Diabetes Prevention Program

May 13, 2021

Since Union County resident Lynne O’Connor joined the local Fanwood-Scotch Plains YMCA’s Diabetes Prevention Program (DPP), she has learned three key healthy lifestyle changes: eat healthier, lose weight gradually and exercise regularly.

“For me personally, the program is great,” said O’Connor, 72, a retired teacher. “It’s wonderful for me to be monitored. It makes me think long and hard before choosing that bowl of ice cream that I don’t really need.”

O’Connor, a wife, mother of two and grandmother of five, participates in a year-long program that started on December 1, 2020 and is endorsed by the Centers for Disease Control and Prevention (CDC). 

Preventing chronic disease, such as Type 2 diabetes, is one of the most pressing health challenges in the United States. That is why the New Jersey YMCA State Alliance is tackling this issue head on with its Diabetes Prevention Program. The program is primarily based on lifestyle coaching using evidenced-based techniques recommended from the CDC and the YMCA.  

“Basically, it is about problem solving and goal setting,” said Donna Peart, the local YMCA’s director of healthy living, who runs the program. “Our two main goals are that participants work toward exercising 150 minutes per week and have a goal to lose 5 to 7% of their body weight. So, I tell participants to just believe in the process.

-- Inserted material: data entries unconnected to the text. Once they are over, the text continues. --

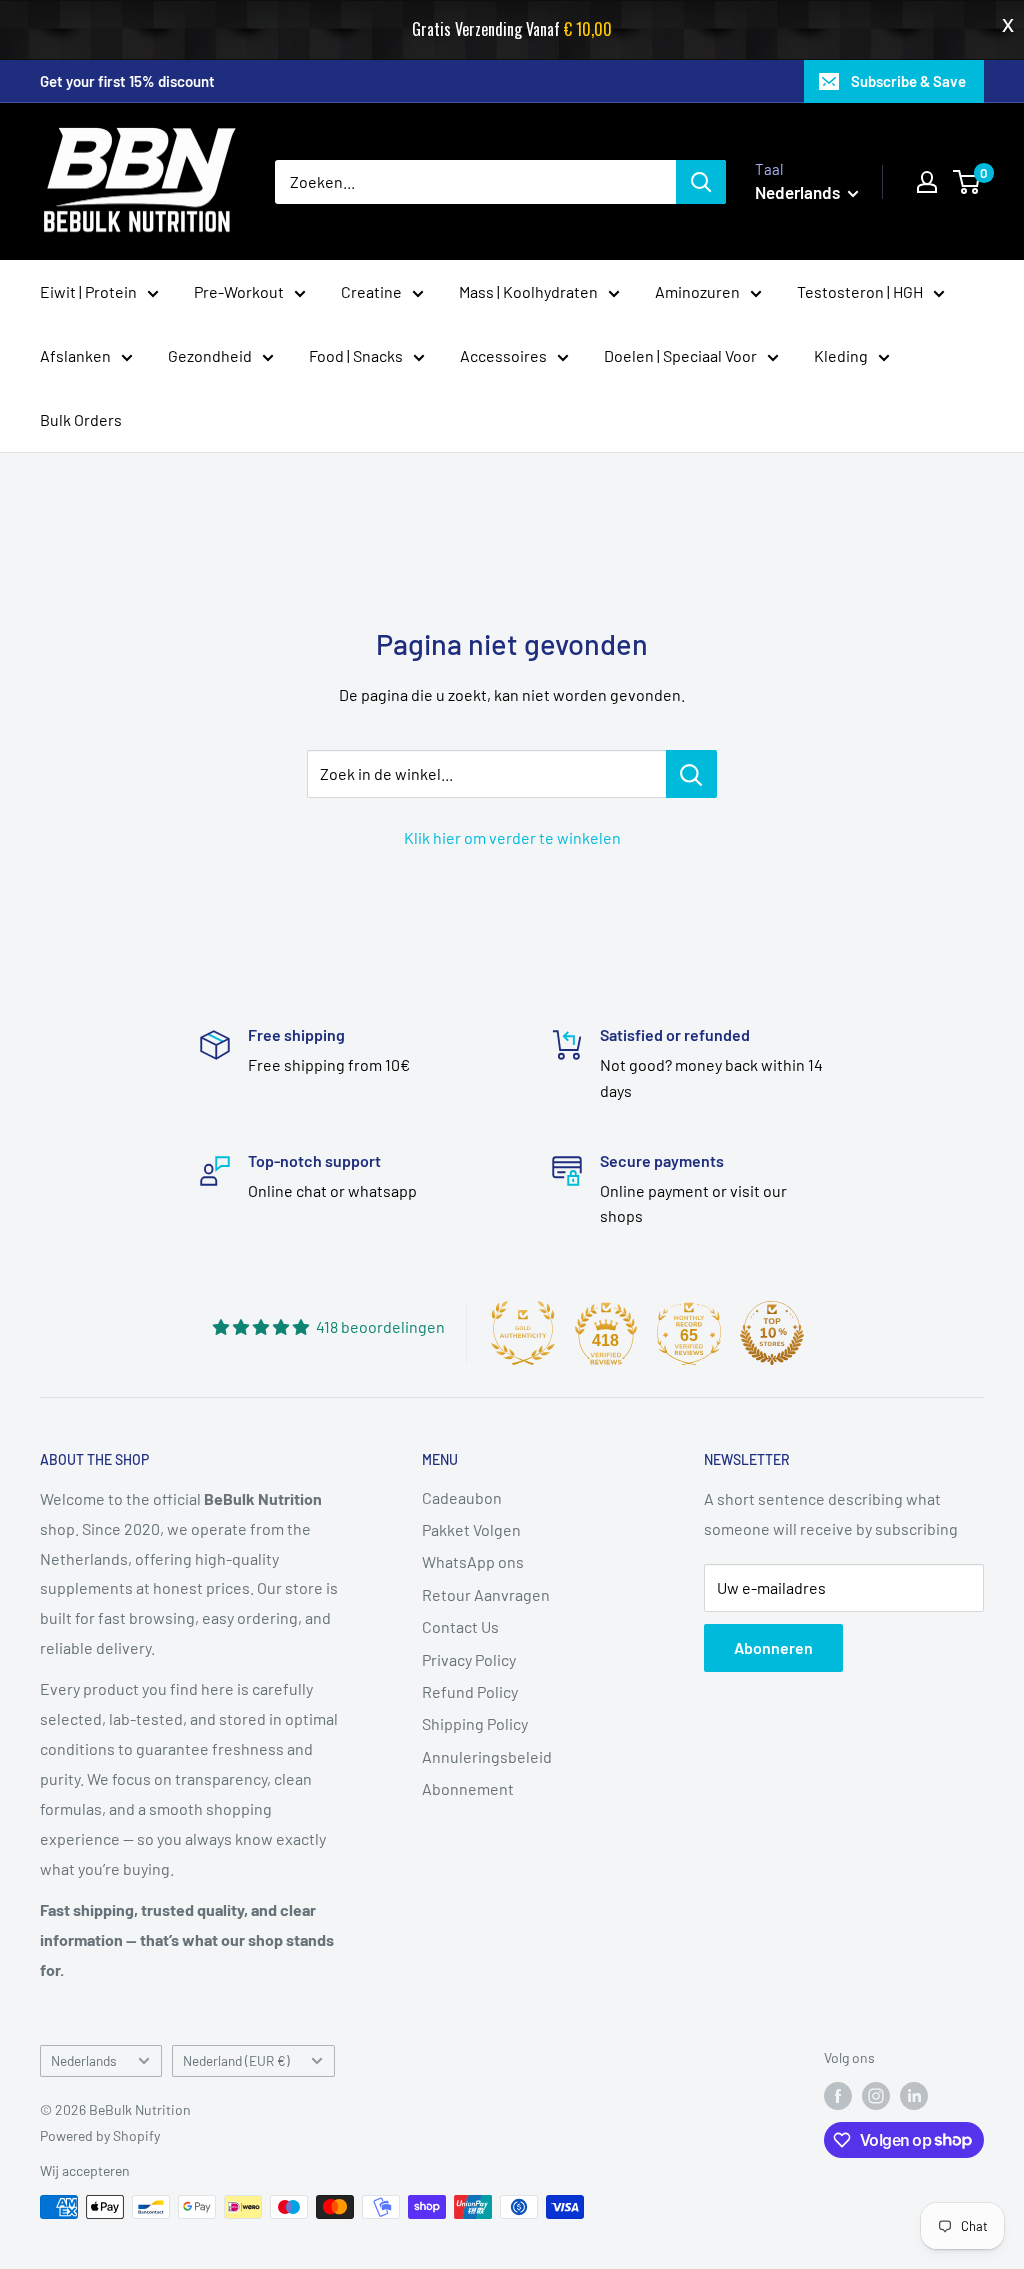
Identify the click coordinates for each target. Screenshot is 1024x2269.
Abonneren (773, 1647)
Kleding (841, 355)
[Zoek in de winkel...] (691, 774)
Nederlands (84, 2060)
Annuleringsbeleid (487, 1756)
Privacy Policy (469, 1659)
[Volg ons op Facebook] (838, 2096)
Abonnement (468, 1788)
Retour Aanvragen (486, 1594)
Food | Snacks (356, 355)
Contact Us (460, 1626)
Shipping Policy (475, 1723)
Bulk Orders (81, 419)
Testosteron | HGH (860, 291)
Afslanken (75, 355)
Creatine (371, 291)
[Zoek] (701, 182)
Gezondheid (210, 355)
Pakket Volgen (471, 1529)
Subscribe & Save (908, 81)
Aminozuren (697, 291)
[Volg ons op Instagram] (876, 2096)
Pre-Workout (239, 291)
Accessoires (503, 355)
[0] (967, 182)
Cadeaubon (462, 1497)
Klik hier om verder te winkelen (512, 837)
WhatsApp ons (473, 1561)
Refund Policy (470, 1691)
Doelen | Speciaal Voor (680, 355)
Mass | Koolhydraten (528, 291)
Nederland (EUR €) (236, 2060)
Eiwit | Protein (88, 291)
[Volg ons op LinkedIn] (914, 2096)
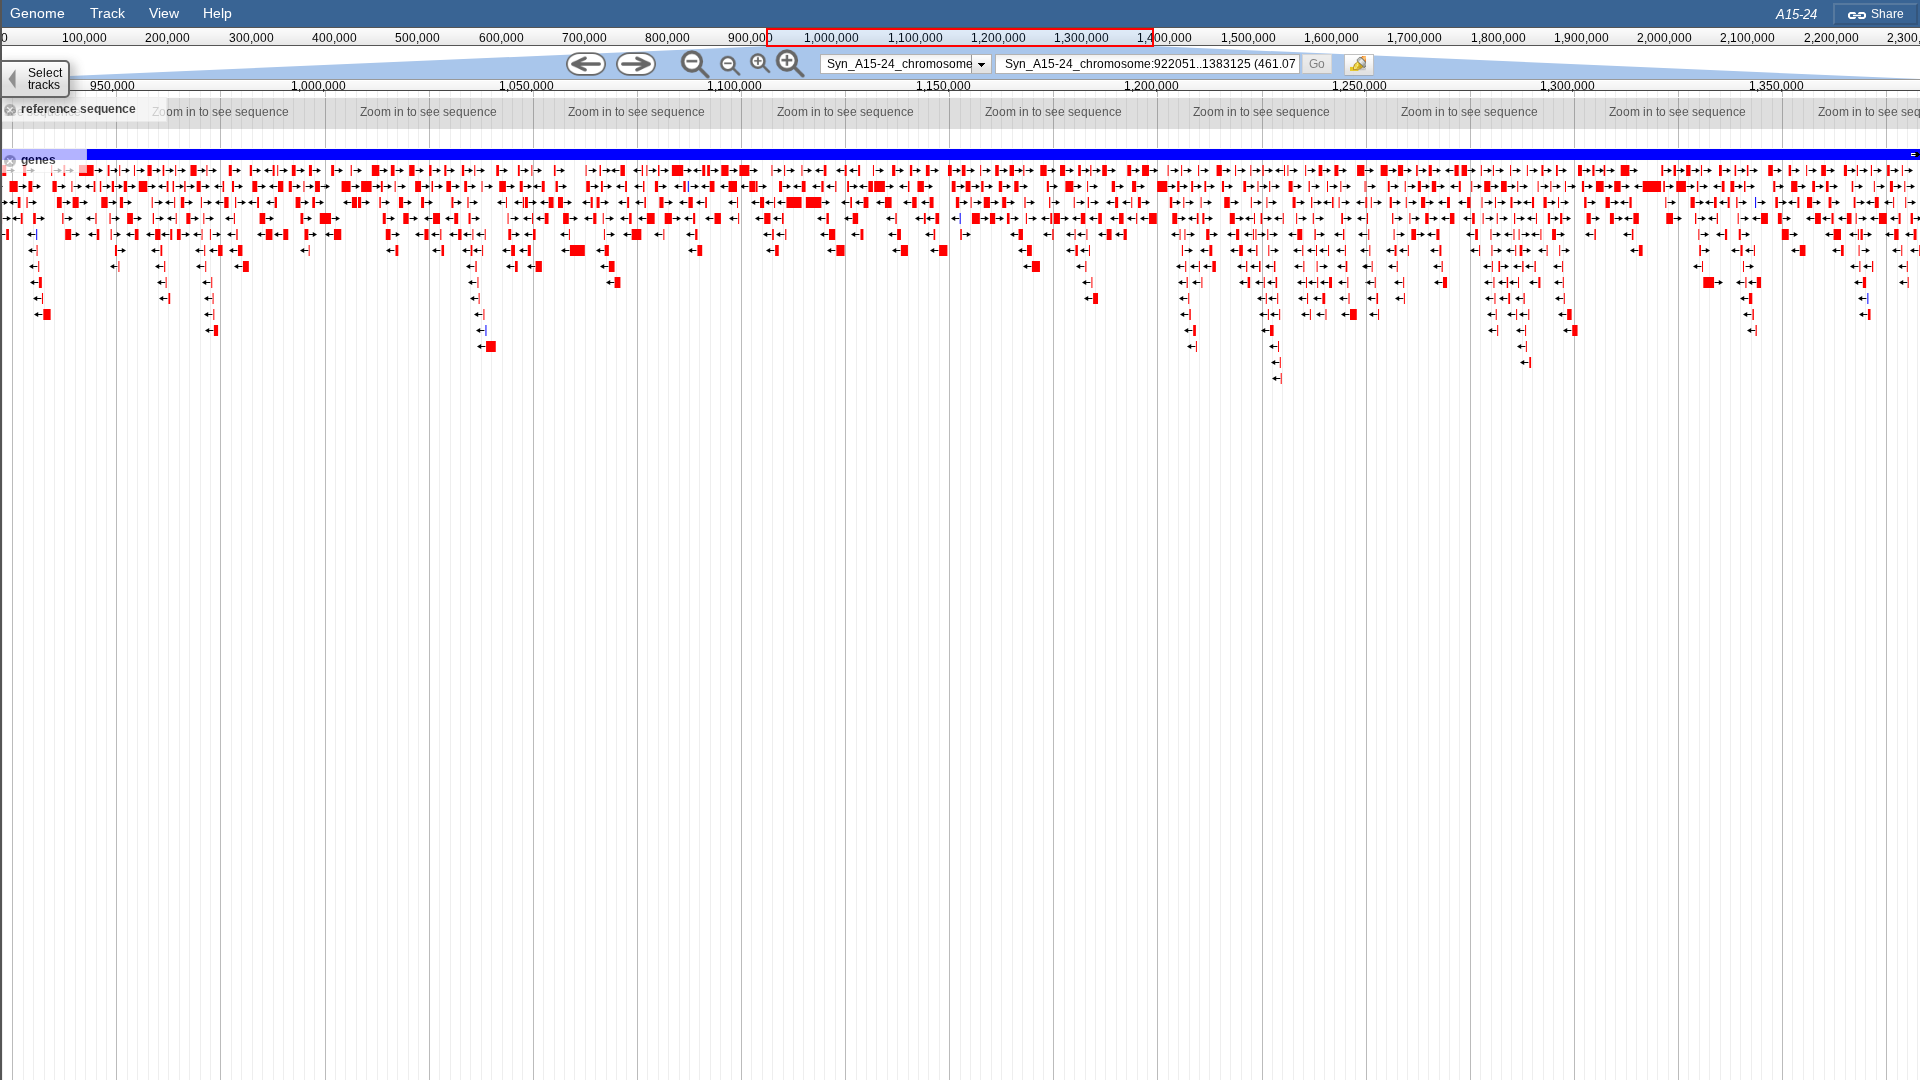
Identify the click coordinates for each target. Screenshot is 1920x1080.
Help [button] (217, 13)
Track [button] (107, 13)
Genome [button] (37, 13)
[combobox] (1147, 64)
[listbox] (906, 64)
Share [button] (1886, 14)
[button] (1316, 63)
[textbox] (1151, 64)
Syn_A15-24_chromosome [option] (900, 64)
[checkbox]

And people are like ‘wow.’ It may take a few weeks and then they’re really excited that they’re making changes and they’re being successful.”

Suzanne O’Connell, the YMCA’s director of strategic partnerships, is encouraged by the participation in the program, even in the virtual setting brought on by the pandemic. “We’ve received very positive feedback regarding the group support and the small lifestyle changes individuals have made from week to week,” said O’Connell who oversees the DPP program statewide. “This is a pre-diabetic program that teaches the key things people need to do to avoid getting the actual disease.”

O’Connor said the program has eased her concerns over her elevated blood sugar levels that her doctor noted during her annual physical last year. She said she is getting blood work in May and believes this year’s visit to the doctor will be different.

“I feel good,” O’Connor said. “I’m hoping I can keep it up when nobody’s monitoring me. I’m looking forward to my yearly physical in June.”